▶ **What the task asks**
Please return the lines of the data below, word for word, from the first line through the line containing "Open the Earn".

* * *

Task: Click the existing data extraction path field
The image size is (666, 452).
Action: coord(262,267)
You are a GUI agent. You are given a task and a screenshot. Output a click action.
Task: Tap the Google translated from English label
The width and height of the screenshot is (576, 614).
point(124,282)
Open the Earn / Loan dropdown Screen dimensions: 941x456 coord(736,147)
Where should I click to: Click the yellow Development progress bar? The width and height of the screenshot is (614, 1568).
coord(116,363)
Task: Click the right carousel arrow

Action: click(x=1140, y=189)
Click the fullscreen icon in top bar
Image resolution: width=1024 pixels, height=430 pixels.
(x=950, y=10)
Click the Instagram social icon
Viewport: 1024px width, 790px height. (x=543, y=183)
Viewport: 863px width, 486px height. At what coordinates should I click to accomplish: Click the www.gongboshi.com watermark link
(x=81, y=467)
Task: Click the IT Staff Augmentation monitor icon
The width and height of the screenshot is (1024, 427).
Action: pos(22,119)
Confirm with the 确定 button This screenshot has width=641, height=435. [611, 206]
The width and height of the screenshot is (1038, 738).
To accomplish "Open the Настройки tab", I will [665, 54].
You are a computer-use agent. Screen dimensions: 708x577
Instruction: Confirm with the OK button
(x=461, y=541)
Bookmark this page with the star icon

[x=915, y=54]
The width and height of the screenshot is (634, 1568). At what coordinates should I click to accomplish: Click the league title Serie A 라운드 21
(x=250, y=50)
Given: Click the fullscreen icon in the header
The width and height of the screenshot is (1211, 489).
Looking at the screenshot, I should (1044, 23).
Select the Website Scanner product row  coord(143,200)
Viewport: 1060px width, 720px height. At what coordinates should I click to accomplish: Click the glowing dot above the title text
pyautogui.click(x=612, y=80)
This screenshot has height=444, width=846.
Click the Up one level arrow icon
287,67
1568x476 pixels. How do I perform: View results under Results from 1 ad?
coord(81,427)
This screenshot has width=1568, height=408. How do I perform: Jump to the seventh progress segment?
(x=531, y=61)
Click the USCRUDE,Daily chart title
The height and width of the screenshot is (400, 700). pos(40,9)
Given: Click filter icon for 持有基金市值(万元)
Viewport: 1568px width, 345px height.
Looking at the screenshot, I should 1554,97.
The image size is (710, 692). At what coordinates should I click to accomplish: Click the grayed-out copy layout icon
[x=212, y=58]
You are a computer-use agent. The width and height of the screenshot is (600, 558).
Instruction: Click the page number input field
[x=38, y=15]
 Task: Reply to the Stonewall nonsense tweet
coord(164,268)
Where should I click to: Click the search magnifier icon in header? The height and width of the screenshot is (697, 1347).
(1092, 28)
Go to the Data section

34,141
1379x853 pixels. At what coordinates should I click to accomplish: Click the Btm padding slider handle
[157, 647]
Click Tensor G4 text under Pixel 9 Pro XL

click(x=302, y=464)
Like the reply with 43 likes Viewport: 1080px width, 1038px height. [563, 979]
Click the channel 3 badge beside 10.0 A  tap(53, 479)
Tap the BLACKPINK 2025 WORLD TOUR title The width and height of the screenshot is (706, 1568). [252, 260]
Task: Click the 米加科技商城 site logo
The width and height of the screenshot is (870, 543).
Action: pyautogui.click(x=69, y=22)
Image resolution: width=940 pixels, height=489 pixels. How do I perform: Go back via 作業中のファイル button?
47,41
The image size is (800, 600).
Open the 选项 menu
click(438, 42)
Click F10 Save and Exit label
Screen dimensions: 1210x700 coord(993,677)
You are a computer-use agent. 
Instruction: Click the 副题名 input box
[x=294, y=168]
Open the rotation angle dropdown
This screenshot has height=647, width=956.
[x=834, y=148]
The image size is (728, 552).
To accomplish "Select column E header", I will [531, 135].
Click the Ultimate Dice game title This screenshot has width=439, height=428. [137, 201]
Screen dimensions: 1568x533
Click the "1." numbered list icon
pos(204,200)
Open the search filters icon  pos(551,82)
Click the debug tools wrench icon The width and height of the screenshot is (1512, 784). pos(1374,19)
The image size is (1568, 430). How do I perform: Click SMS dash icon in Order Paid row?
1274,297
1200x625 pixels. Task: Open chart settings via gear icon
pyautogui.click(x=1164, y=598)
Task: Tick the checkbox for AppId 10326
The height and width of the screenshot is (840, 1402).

* * *

▶ **Task answer**
Task: Click the existing data extraction path field
The image size is (666, 452).
Action: coord(262,267)
You are a GUI agent. You are given a task and a screenshot. Output a click action.
Task: Tap the Google translated from English label
The width and height of the screenshot is (576, 614).
point(124,282)
Open the Earn / Loan dropdown Screen dimensions: 941x456 coord(736,147)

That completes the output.